EXTRACT PROVIDED ::
Summary - what this ruling is about

1. This Ruling sets out the Commissioner's opinion on the way in which the relevant provision(s) identified below apply to the defined class of entities, who take part in the scheme to which this Ruling relates.

Relevant provision(s)

2. The relevant provisions dealt with in this Ruling are:

subsection 6(1) of the Income Tax Assessment Act 1936 (ITAA 1936)
subsection 44(1) of the ITAA 1936
section 45B of the ITAA 1936
section 45BA of the ITAA 1936
section 45C of the ITAA 1936
section 104-135 of the Income Tax Assessment Act 1997 (ITAA 1997)
Division 125 of the ITAA 1997.

All subsequent legislative references in this Ruling are to the ITAA 1997 unless otherwise indicated.

Class of entities

3. The class of entities to which this Ruling applies is the shareholders of Yum! Brands, Inc (Yum!) who:

were listed on the share register of Yum! as at the Record Date for the distribution of shares in Yum China Holdings, Inc (Yum China). The Record Date was the close of business on 19 October 2016 (Eastern Time, United States of America (US))

ASSIGNMENT 1 ::
Answer these questions from the tax ruling extract:
(a) Which Act do later legislative references in the ruling point to when no Act is indicated?
(b) When was the Record Date?
(c) Which company's shares were being distributed?
ASSIGNMENT 2 :: In one to three sentences, explain what the tax ruling extract says the ruling sets out.
ASSIGNMENT 3 :: Please reproduce the tax ruling extract between "subsection 6(1) of" and "the ITAA 1997.", inclusive.

DATA ::
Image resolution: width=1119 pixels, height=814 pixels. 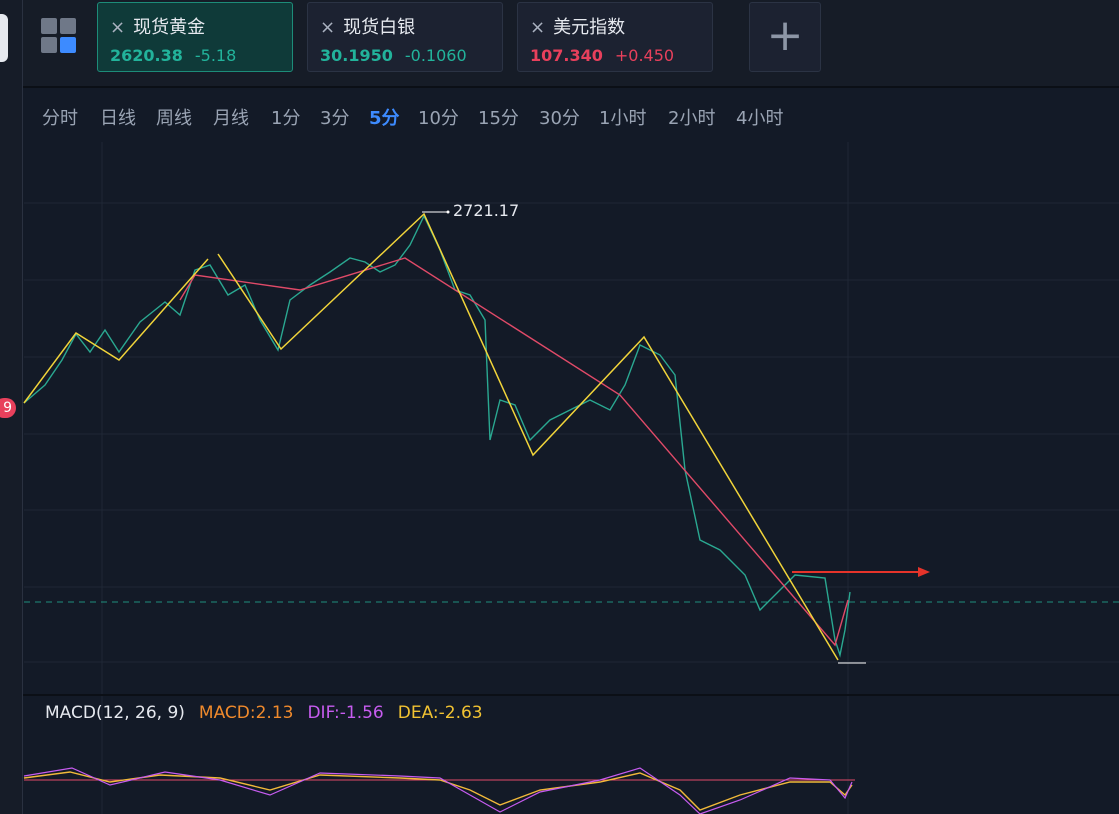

SOLUTION 1 ::
(a) The Income Tax Assessment Act 1997 (ITAA 1997).
(b) The close of business on 19 October 2016 (Eastern Time, United States of America).
(c) Yum China Holdings, Inc (Yum China).

SOLUTION 2 :: The ruling sets out the Commissioner's opinion on how the relevant provisions it identifies apply to a defined class of entities. Those entities are the ones taking part in the scheme the ruling relates to.

SOLUTION 3 ::
subsection 6(1) of the Income Tax Assessment Act 1936 (ITAA 1936)
subsection 44(1) of the ITAA 1936
section 45B of the ITAA 1936
section 45BA of the ITAA 1936
section 45C of the ITAA 1936
section 104-135 of the Income Tax Assessment Act 1997 (ITAA 1997)
Division 125 of the ITAA 1997.